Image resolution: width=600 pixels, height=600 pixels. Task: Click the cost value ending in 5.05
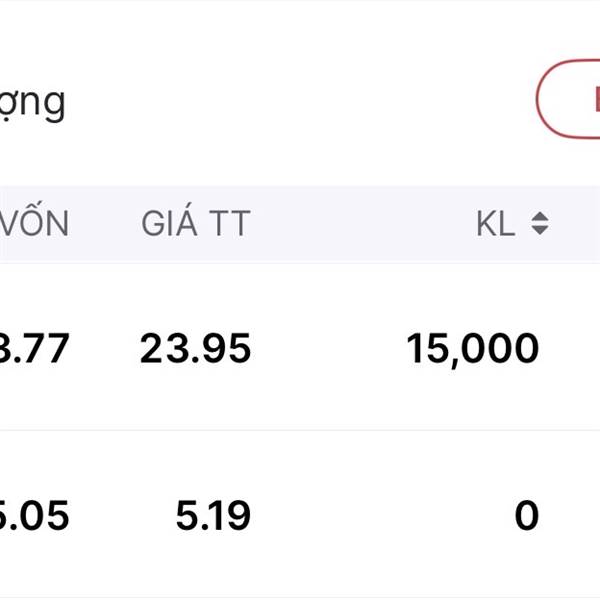(x=35, y=516)
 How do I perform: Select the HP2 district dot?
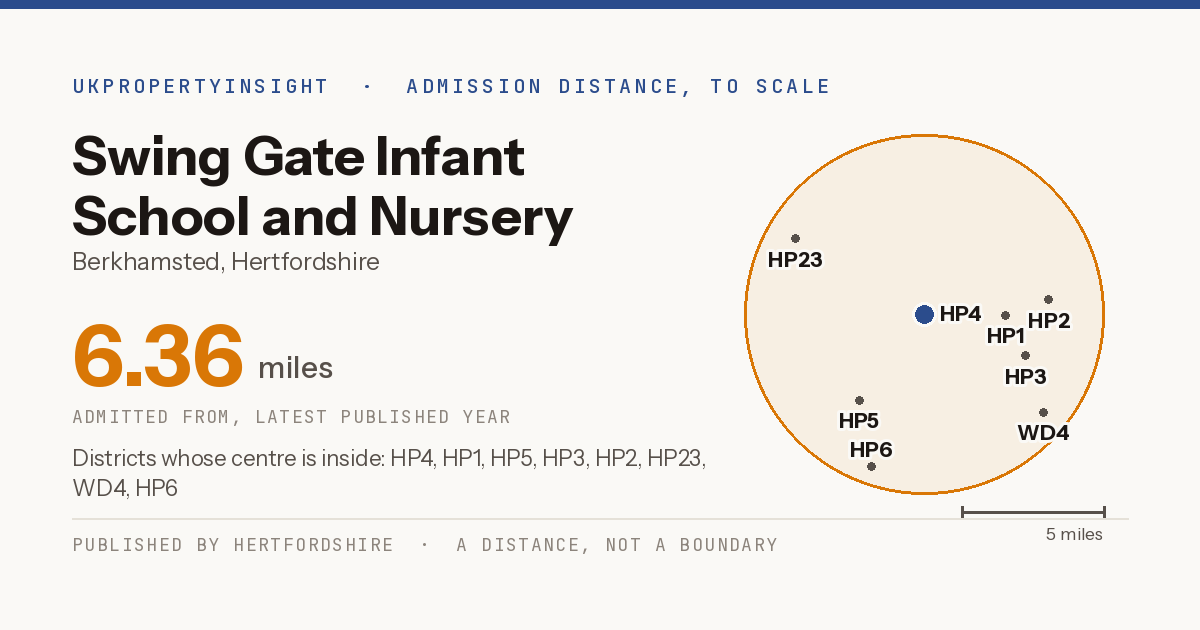pos(1048,299)
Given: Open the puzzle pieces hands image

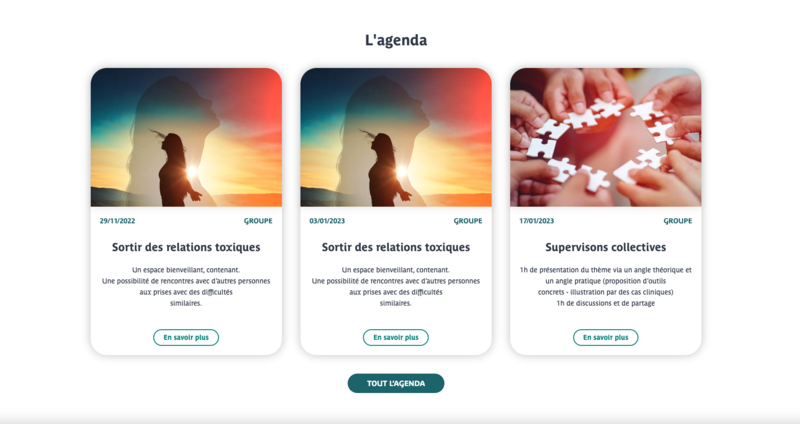Looking at the screenshot, I should 606,137.
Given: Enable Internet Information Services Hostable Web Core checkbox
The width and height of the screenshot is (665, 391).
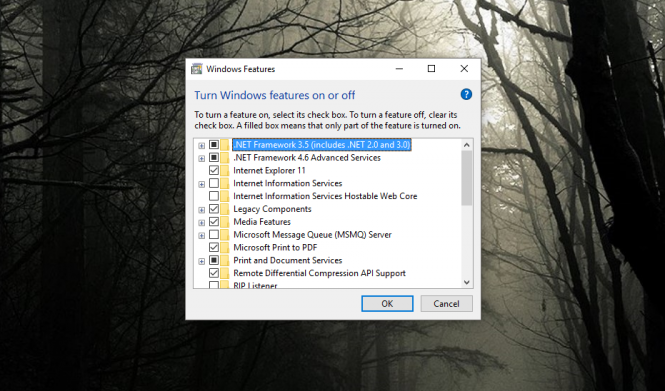Looking at the screenshot, I should click(214, 196).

☆ ☆ ☆

▶ WHAT YOU HAVE TO DO
What is needed is every line of the data above, set down exactly but with the images left out.

▶ OUTPUT OF THE TASK
Image resolution: width=600 pixels, height=600 pixels. Task: Click the cost value ending in 5.05
(x=35, y=516)
 How do I perform: Select the HP2 district dot?
pos(1048,299)
Given: Open the puzzle pieces hands image

Looking at the screenshot, I should 606,137.
Given: Enable Internet Information Services Hostable Web Core checkbox
The width and height of the screenshot is (665, 391).
Looking at the screenshot, I should click(214, 196).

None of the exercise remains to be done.